▸ Your goal:
With the pictures left out, print exactly the lines below that run from the one containing "Where should I" through the one containing "You are a computer-use".

___ Data extract

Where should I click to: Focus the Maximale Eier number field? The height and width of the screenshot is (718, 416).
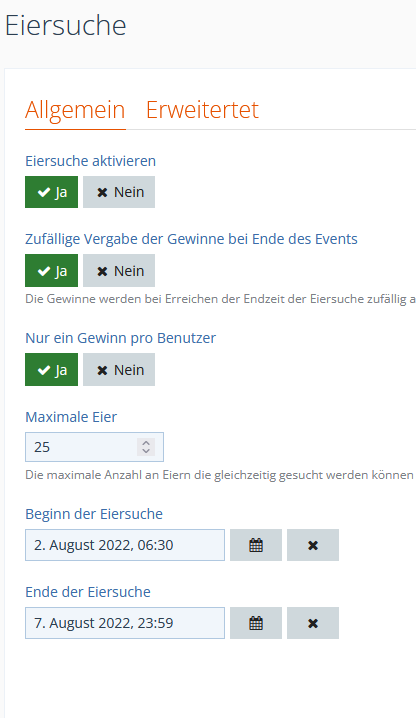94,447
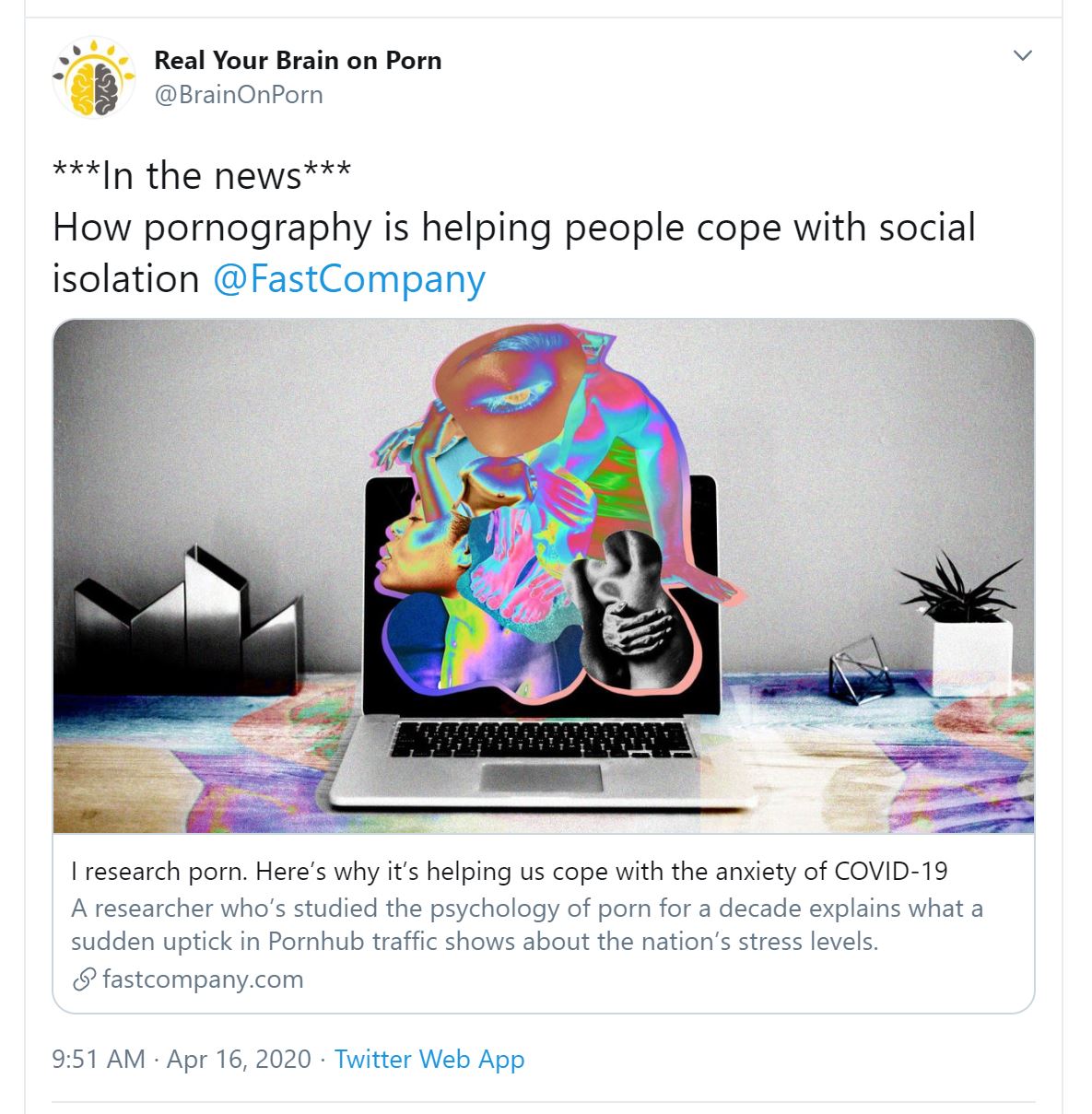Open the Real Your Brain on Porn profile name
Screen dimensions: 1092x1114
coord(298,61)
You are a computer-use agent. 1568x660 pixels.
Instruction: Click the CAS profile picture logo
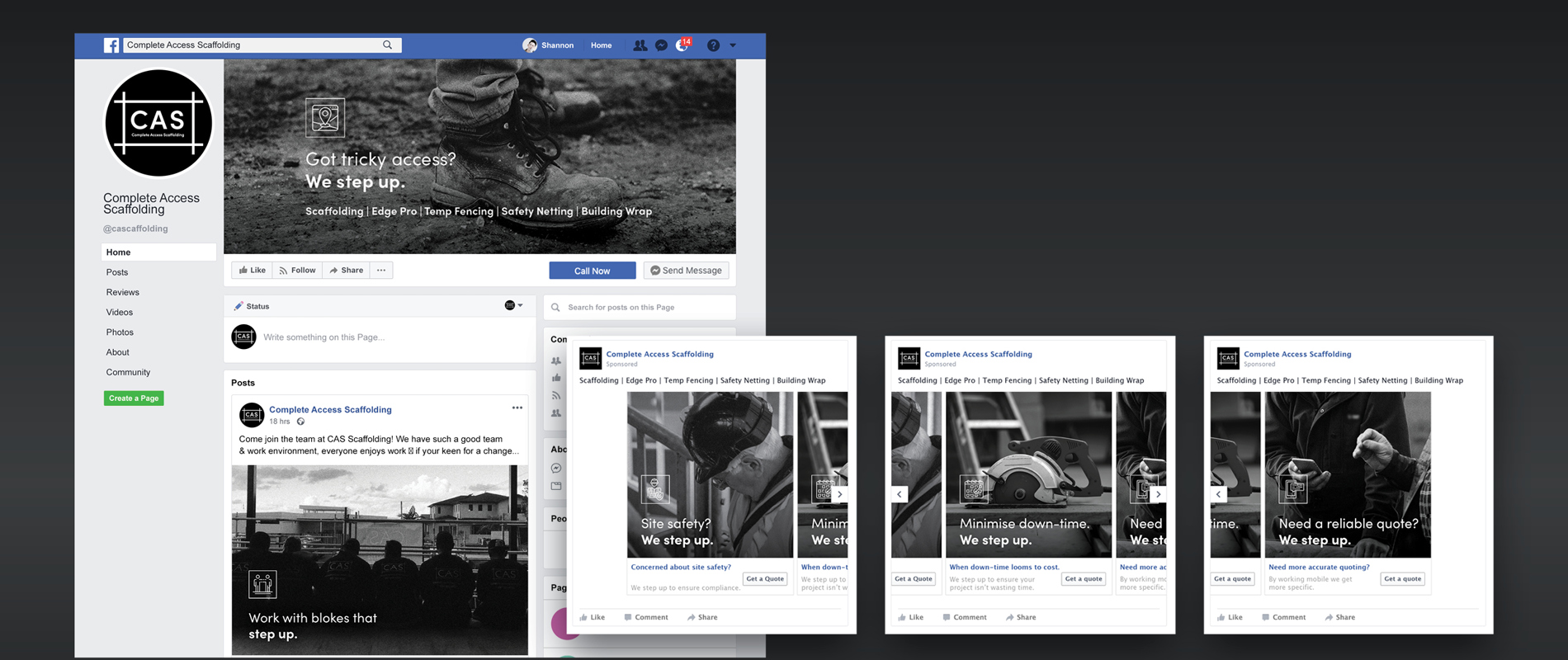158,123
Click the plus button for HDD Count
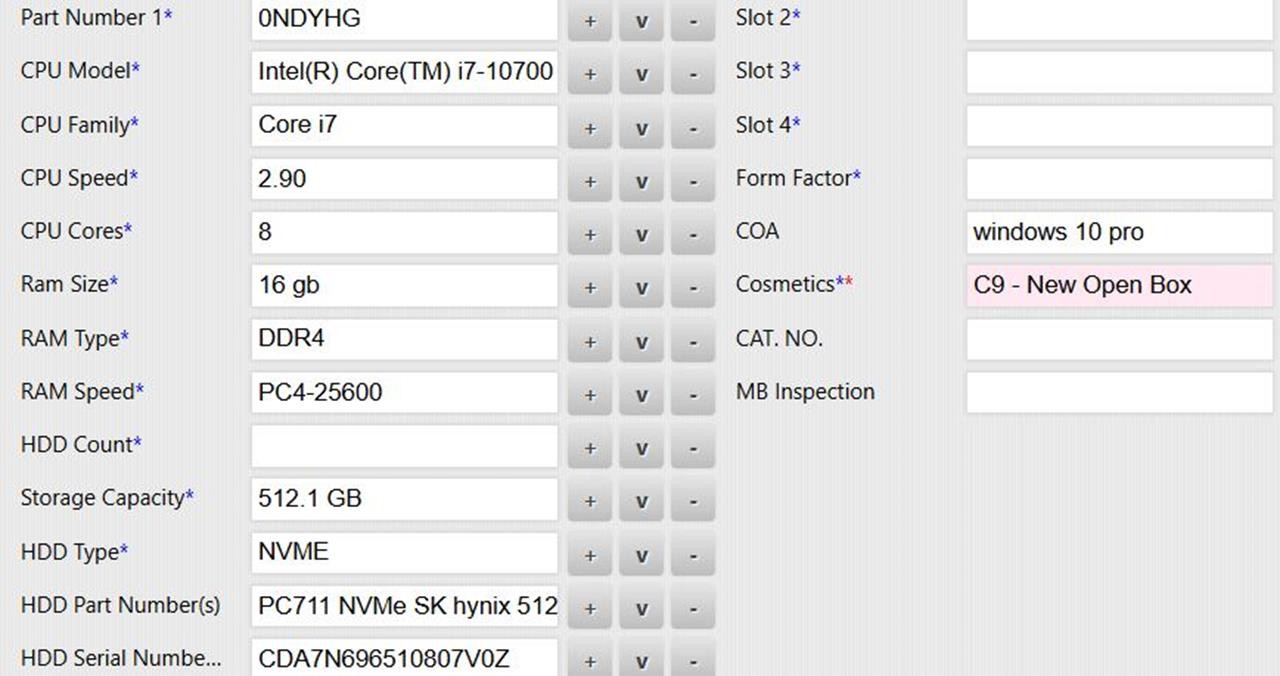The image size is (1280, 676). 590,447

______
___ Data extract

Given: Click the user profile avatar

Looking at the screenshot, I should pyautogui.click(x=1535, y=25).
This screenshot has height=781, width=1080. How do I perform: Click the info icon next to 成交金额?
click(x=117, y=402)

______
___ Data extract

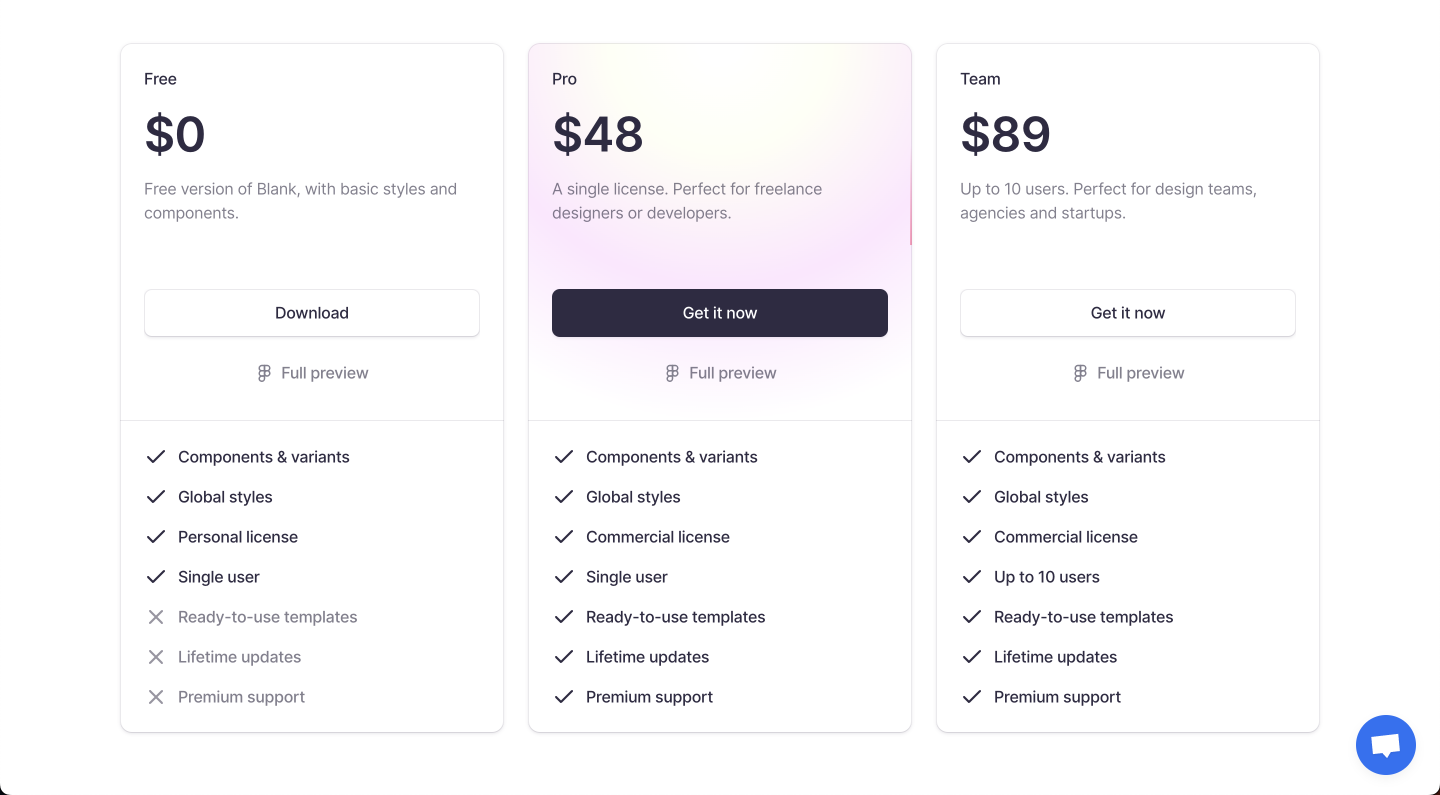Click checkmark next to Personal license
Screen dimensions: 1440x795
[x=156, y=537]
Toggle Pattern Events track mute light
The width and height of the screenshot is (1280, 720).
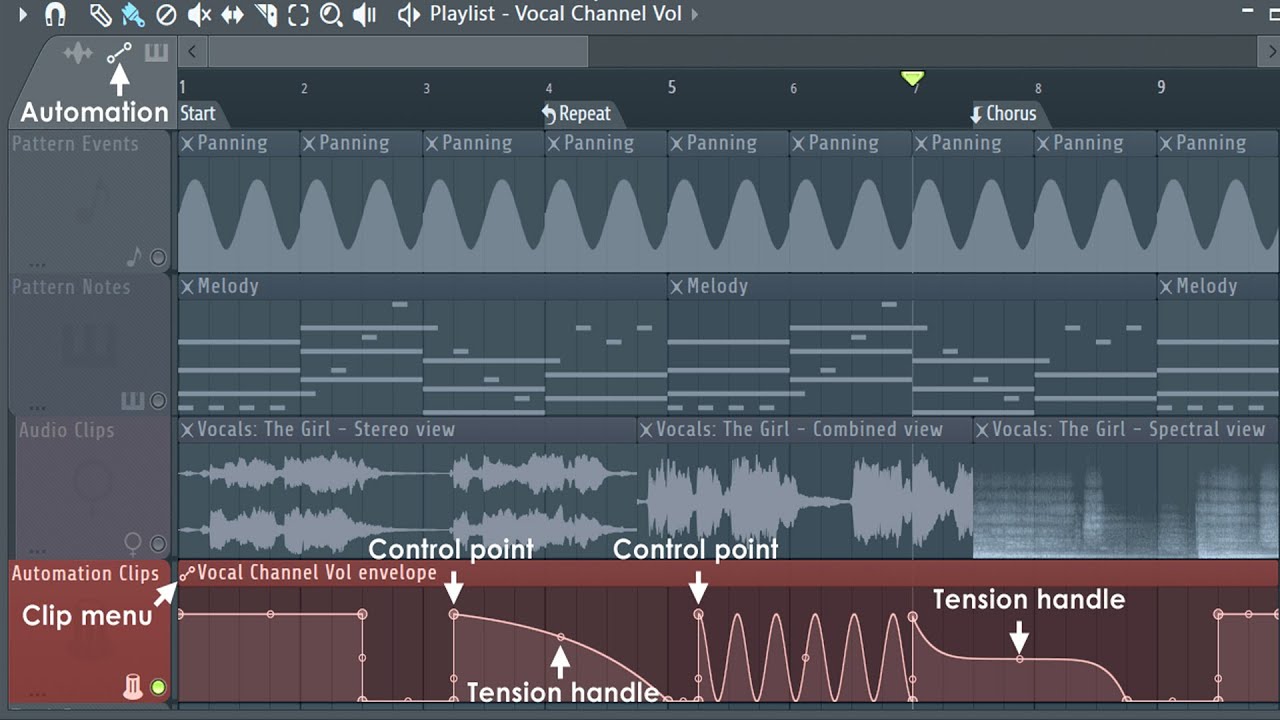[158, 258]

______

▸ Task answer:
Where should I click to: Focus the Maximale Eier number field? The height and width of the screenshot is (718, 416).
94,447
Open the Real Your Brain on Porn profile name
Screen dimensions: 1092x1114
coord(298,61)
You are a computer-use agent. 1568x660 pixels.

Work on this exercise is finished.